Дороган открыл банку пива, подал ее приятелю, а себе взял пепси и с горечью подумал: и тут все заполонили западные напитки, словно мы навсегда разучились делать свои. Неужели их пепси выстояла бы против наших квасков — малинового или там, к примеру, вишневого или брусничного? Так нет, пепси упорно толкали на российский рынок, давали дорогостоящую рекламу, душили отечественного производителя. А все почему? Деньги! Кто-то прилично взял в лапу, а Левка говорит, — нет политики?! Да разве создание всеобщего бардака, при котором можно постоянно ловить рыбу в мутной воде, не своего рода политика?
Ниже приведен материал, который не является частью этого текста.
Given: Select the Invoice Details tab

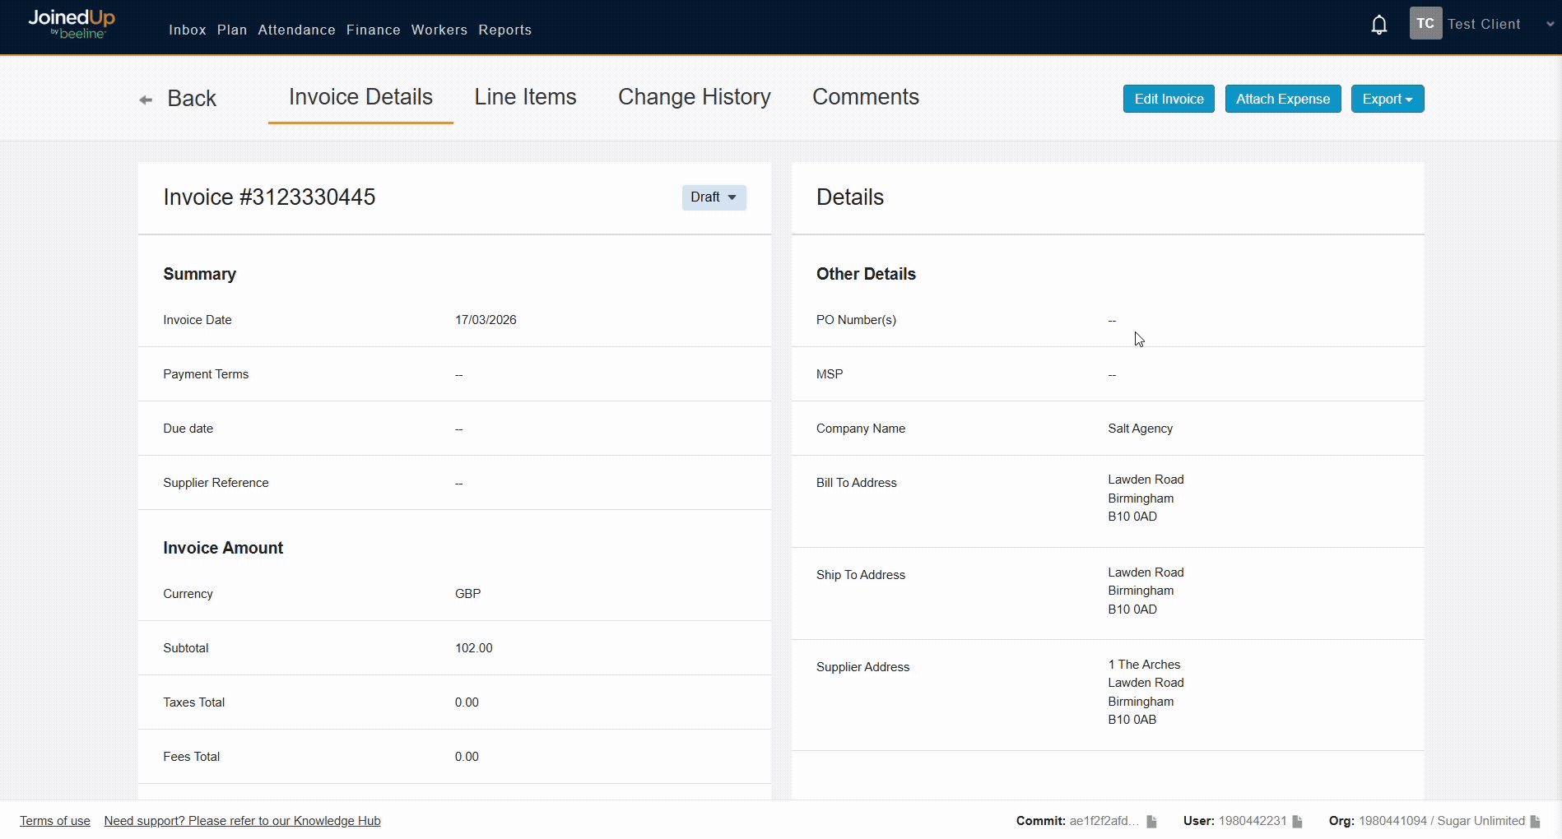Looking at the screenshot, I should point(360,97).
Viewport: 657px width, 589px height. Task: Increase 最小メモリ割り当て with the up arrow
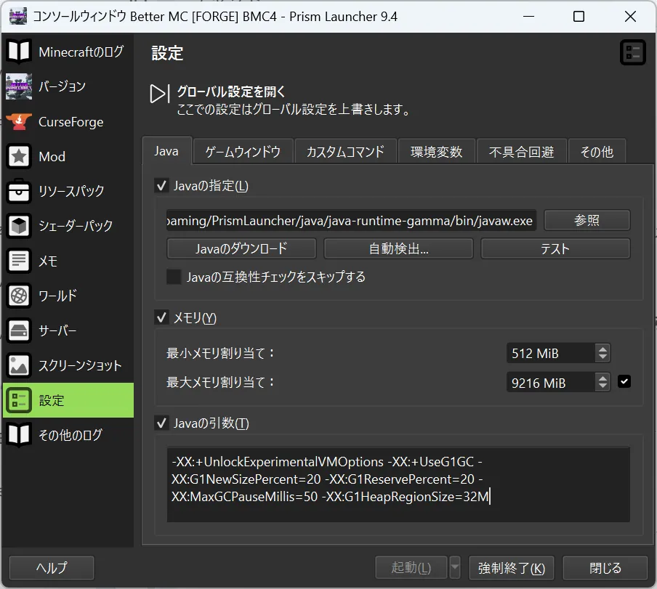[602, 349]
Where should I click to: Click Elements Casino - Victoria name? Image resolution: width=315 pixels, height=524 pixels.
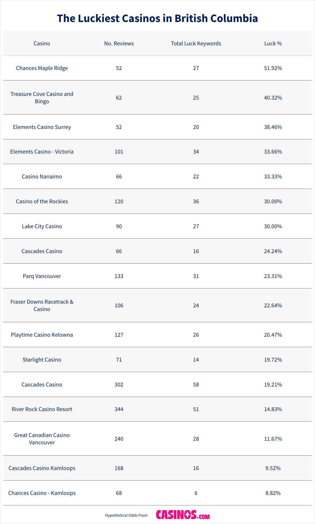click(42, 152)
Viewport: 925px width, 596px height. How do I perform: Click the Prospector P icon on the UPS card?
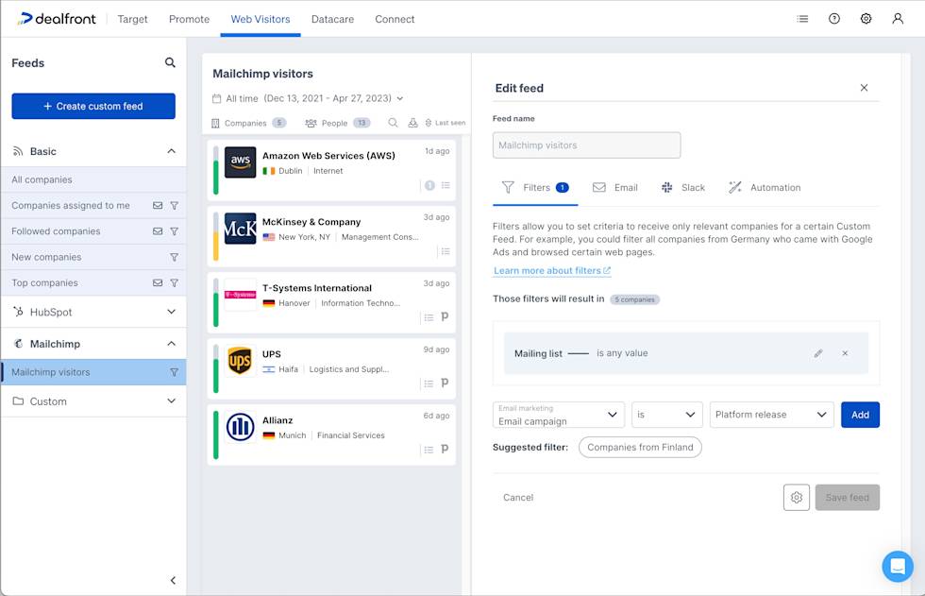[x=445, y=383]
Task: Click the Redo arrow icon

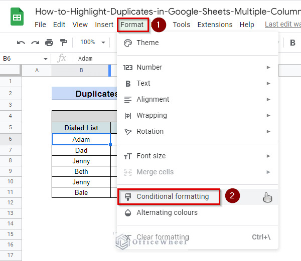Action: pos(35,43)
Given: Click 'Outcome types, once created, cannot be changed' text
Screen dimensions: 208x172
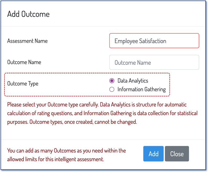Looking at the screenshot, I should tap(83, 122).
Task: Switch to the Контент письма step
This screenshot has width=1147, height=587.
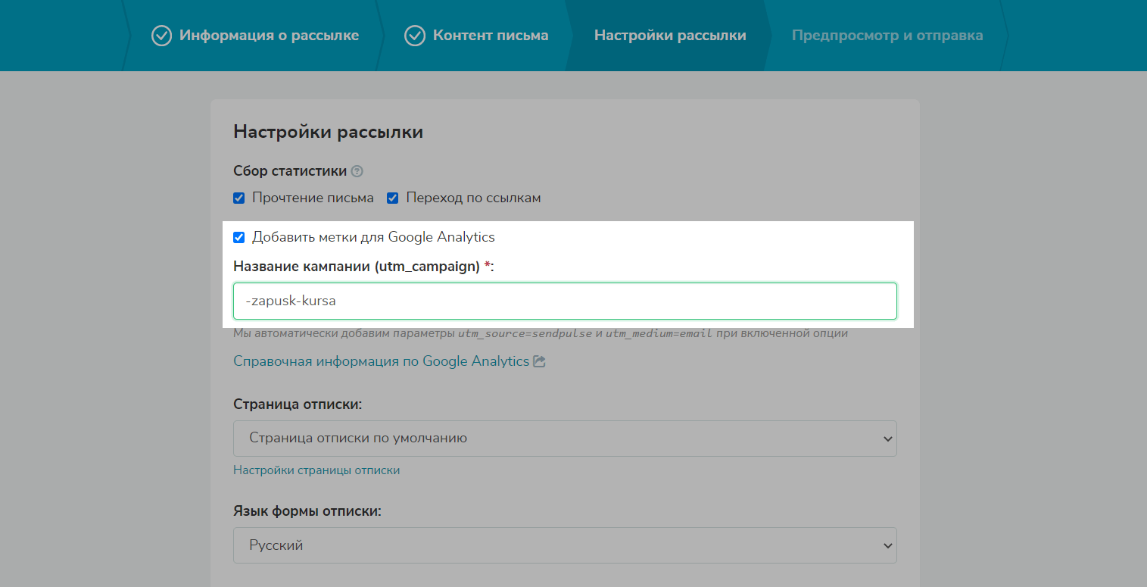Action: point(490,36)
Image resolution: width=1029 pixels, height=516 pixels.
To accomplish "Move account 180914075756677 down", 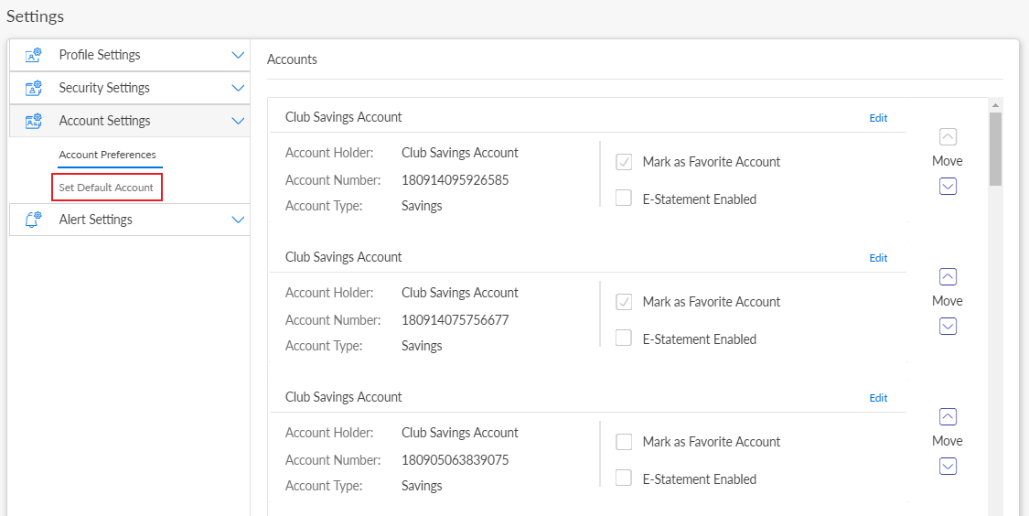I will coord(948,326).
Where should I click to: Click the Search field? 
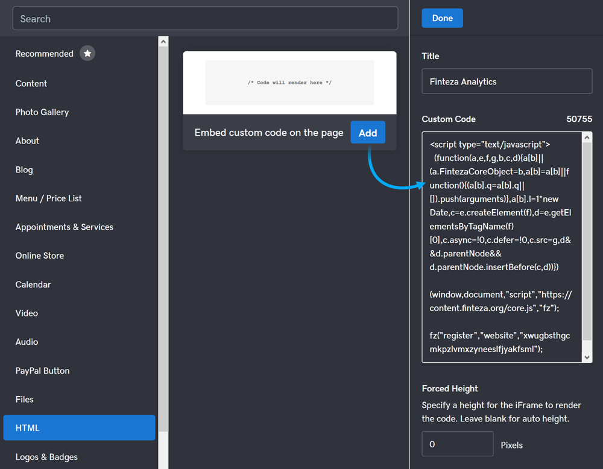205,19
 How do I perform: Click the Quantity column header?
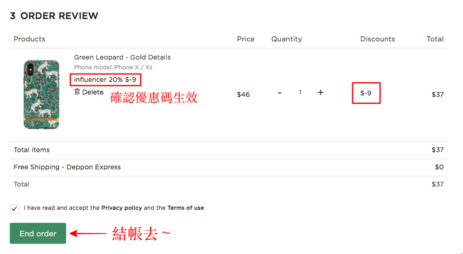[x=286, y=39]
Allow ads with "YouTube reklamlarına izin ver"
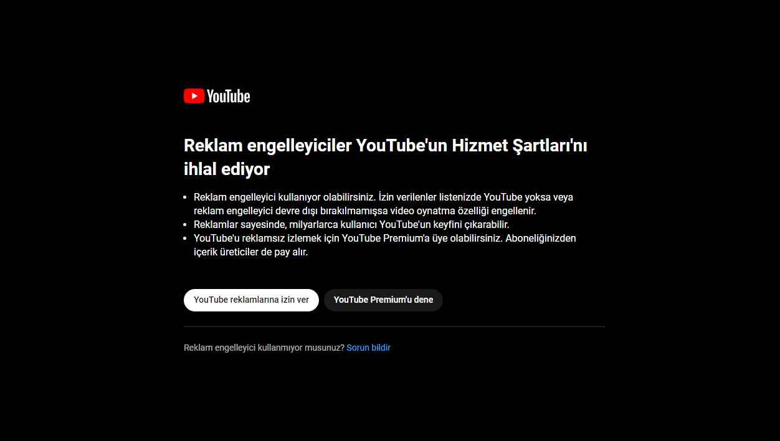 click(x=251, y=300)
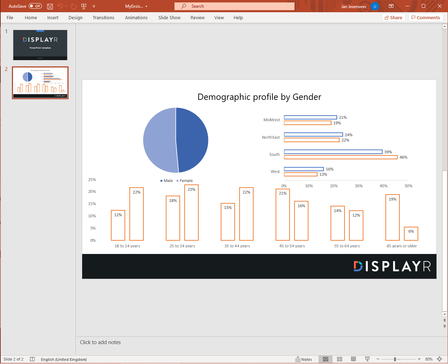Screen dimensions: 448x364
Task: Select the Normal view button
Action: (326, 359)
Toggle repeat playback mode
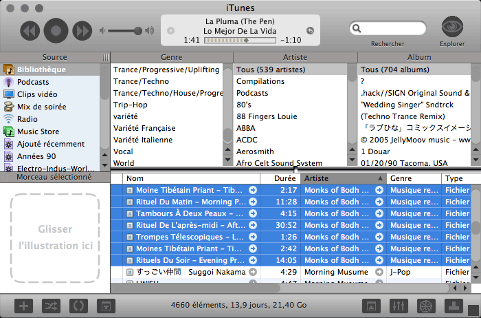 pyautogui.click(x=78, y=305)
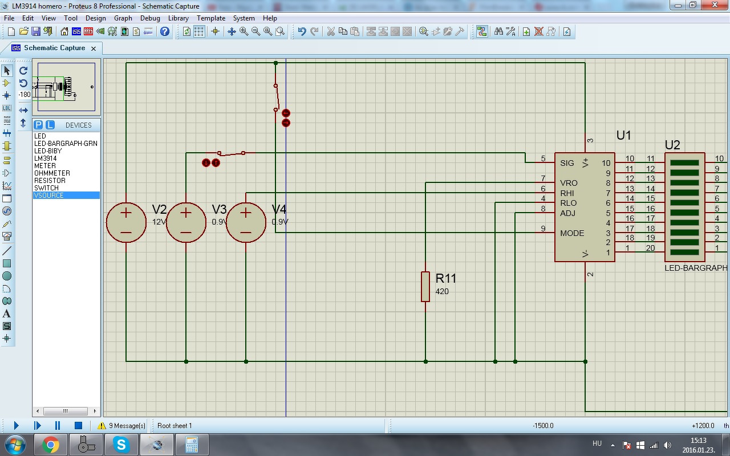Click the Save Project toolbar icon

[36, 32]
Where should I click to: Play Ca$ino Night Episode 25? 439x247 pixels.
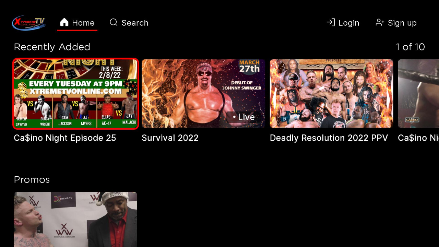[75, 93]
— Страшно, — согласился Ульман.
Он ударил, разогнал шары по всему столу. Александр Исаевич немного оживился: кажется; действительно сегодня удастся обставить Левку? Хотя, не на корову же они играли, в конце-то концов? Впрочем, в каждом настоящем мужчине до самой смерти сидит мальчишка, готовый азартно играть и жестоко переживающий поражение, пусть пустяковое, но царапающее самолюбие.
— Да ну ее, эту политику, — отхлебнув пива, пробурчал дипломат. — Разговоры о ней слишком далеко заведут. Кстати, слышал новость? В республике Южных Предгорий начали поговаривать о национальном примирении. Каково?
— Однородным нациям всегда легче договориться, — вздохнул чиновник. — Вон какие такие проблемы у немцев даже после воссоединения Германии? Они все немцы, все одной веры, говорят на одном языке и имеют общую культуру. Корни одни, нация одна, так же, как у французов или англичан. А вот с ирландцами у них уже серьезные разногласия. Так и наши, с позволения сказать, друзья-азиаты в конце концов непременно договорятся между собой и даже могут образовать коалиционное правительство.
— Да, у них один язык и одна вера, — допивая пиво, согласился Лев Михайлович. — А Россия многонациональна, не говоря уже о бывшем Союзе. Как удавка ослабела, все тут же и побежали.